LANSING – The Department of State on Thursday gave the okay to ballot signatures from the group aiming to put a two-thirds majority vote for tax increases on the ballot, as well as a proposal to designed to thwart Governor Rick Snyder’s new bridge between Detroit and Windsor, Ontario.

A staff review found that the Michigan Alliance for Prosperity, the group favoring a constitutional amendment requiring two-thirds majorities in the House and Senate, or a statewide public vote, to approve a tax increase, filed more than 629,000 signatures. The department estimated that 521,752 signatures were valid, far passing the needed 322,609 signatures.

The group Defend Michigan Democracy submitted a signature challenge trying to assert that some petition collectors were not registered voters, signees were not registered to vote in their identified city and other allegations. Department staff said the group still had enough valid signatures.

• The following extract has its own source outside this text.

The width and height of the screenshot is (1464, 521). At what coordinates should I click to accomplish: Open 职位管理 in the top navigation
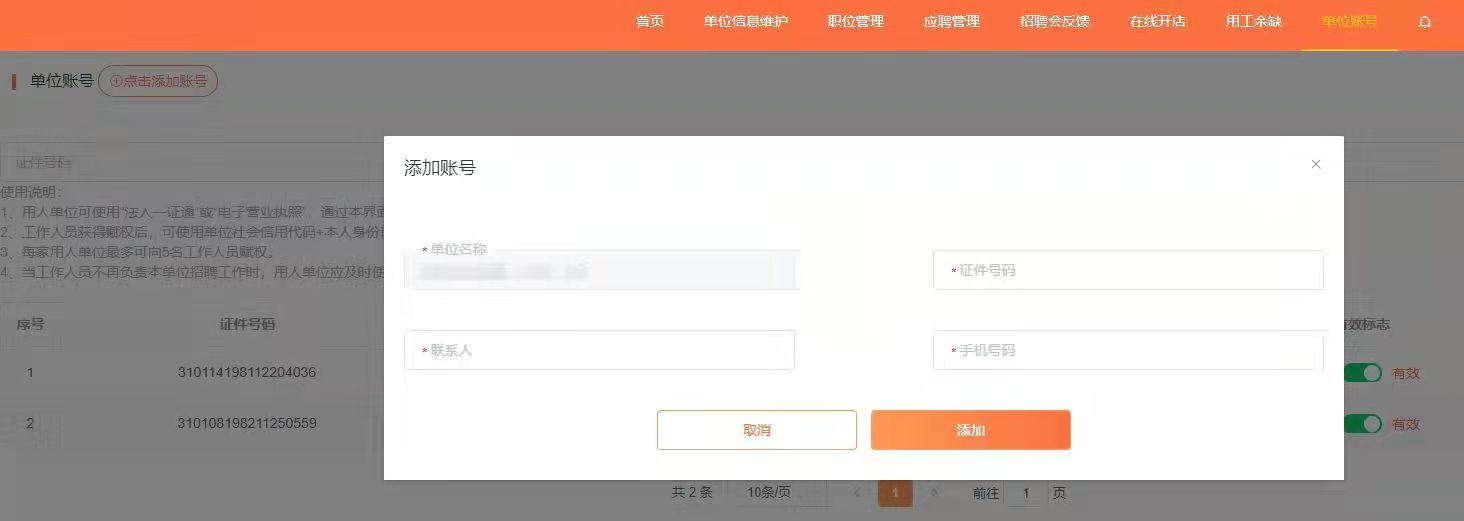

Taxpayers United Michigan Foundation also challenged the sufficiency of the form of petitions in that “the existing provision of the constitution (simple majority vote) that the proposal would alter or abrogate was not stated in the petition,” among other allegations, but the department staff expressed no opinion regarding the legal challenge. That issue almost surely will be resolved in the courts.

The department also certified a petition by The People Should Decide, a group in opposition to building the New International Trade Crossing developed by Governor Rick Snyder with the Canadian government. The staff review found the group had turned in more than 596,000 signatures and 477,048 were valid based on its sample.

The group Taxpayers Against Monopolies challenged the signatures asserting that the sponsor omitted three sections of the Constitution “altered or abrogated” by the proposal. It also alleged the petition restricts the state’s authority to construct and finance bridges of any kind.

Department staff again expressed no opinion regarding the merits of the challenge. That too is likely to require court resolution.